Seperti diketahui, empat orang terjerat OTT KPK di wilayah Aceh. Keempat orang tersebut adalah Gubernur Aceh Irwandi Yusuf, Bupati Bener Meriah Ahmadi dan dua orang dari pihak swasta yakni Hendri Yuzal dan Syaiful Bahri.
Keempatnya ditetapkan sebagai tersangka kasus dugaan suap pengerjaan proyek yang bersumber dari Dana Otonomi Khusus Aceh. Sebelumnya, usai diperiksa sebagai tersangka Bupati Bener Meriah, Ahmadi mengakubakan kooperatif dengan proses hukum yang akan ia jalani. Saat ditanyakan apakah akan mengajukan JC, ia masih akan mempertimbangkan.
"Saya masih pikir-pikir dulu (untuk ajukan JC)," kata Ahmadi
Ahmadi juga bersedia bekerja sama dengan KPK untuk membongkar kasus suap yang turut menjerat Gubernur Aceh, Irwandi Yusuf itu. "Saya akan kooperatif terhadap maslah hukum yanh sedang saya hadapi.
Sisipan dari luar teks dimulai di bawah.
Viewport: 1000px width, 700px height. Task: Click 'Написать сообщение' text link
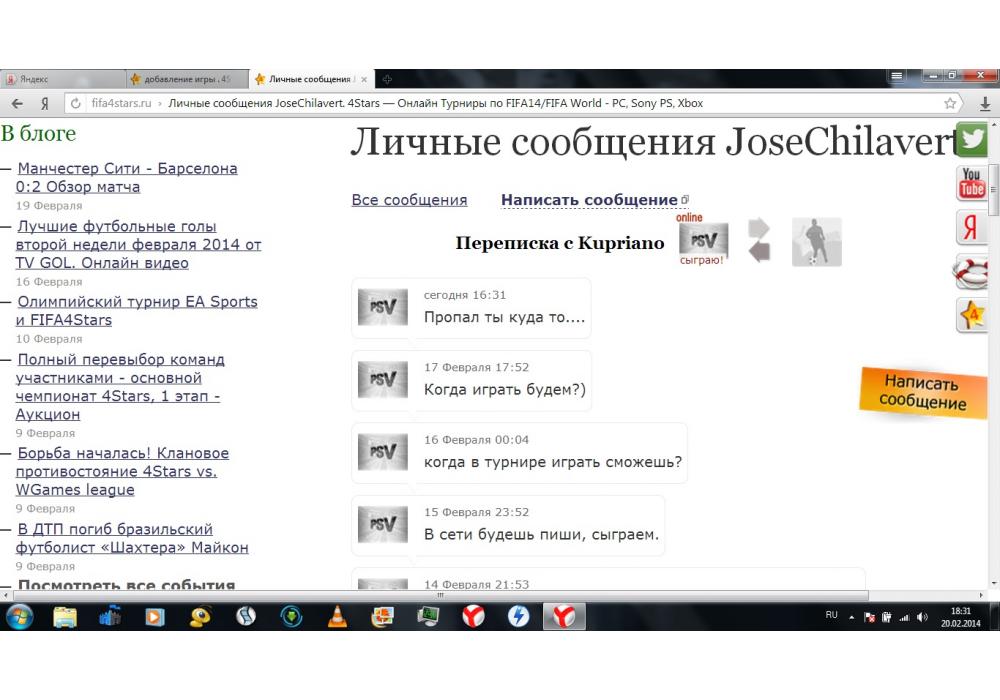point(589,200)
InsyaAllah saya juga akan berikan penjelasan yang saya tau dan yang saya alami karena saya menyangkut dengan alokasi dana khusus untuk Kabupaten. InsyaAllah demikian," tuturnya.
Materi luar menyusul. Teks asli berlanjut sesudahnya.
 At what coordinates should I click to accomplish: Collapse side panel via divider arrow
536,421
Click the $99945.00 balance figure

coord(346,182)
Sementara Irwandi saat akan menjalani penahanan menegaskan dirinya tidak pernah menerima suap terkait proyek yang bersumber dari DOKA 2018. Ia juga mengaku tak pernah mengatur proyek dan meminta jatah dari proyek-proyek yang ada di Aceh.
"Saya tidak melanggar apapun, tidak mengatur fee, tidak mengatur proyek, tidak terima fee, tidak ada janji memberikan sesuatu," tegas Irwandi.
Ia juga mengaku tidak mengetahui ihwal uang Rp 500 juta yang diberikan oleh Bupati Bener Meriah Ahmadi, serta penerimaan uang oleh orang dekatnya, Hendri Yuzal dan Syaiful Bahri.
"Tidak tahu, karena mereka tidak pernah lapor ke saya, dan yang memberikan tidak koordinasi dengan saya, lalu tidak terima uang," ujarnya. Mantan petinggi GAM itu pun siap membuktikan bahwa dirinya tak pernah menerima suap dari Ahmadi maupun pihak lain.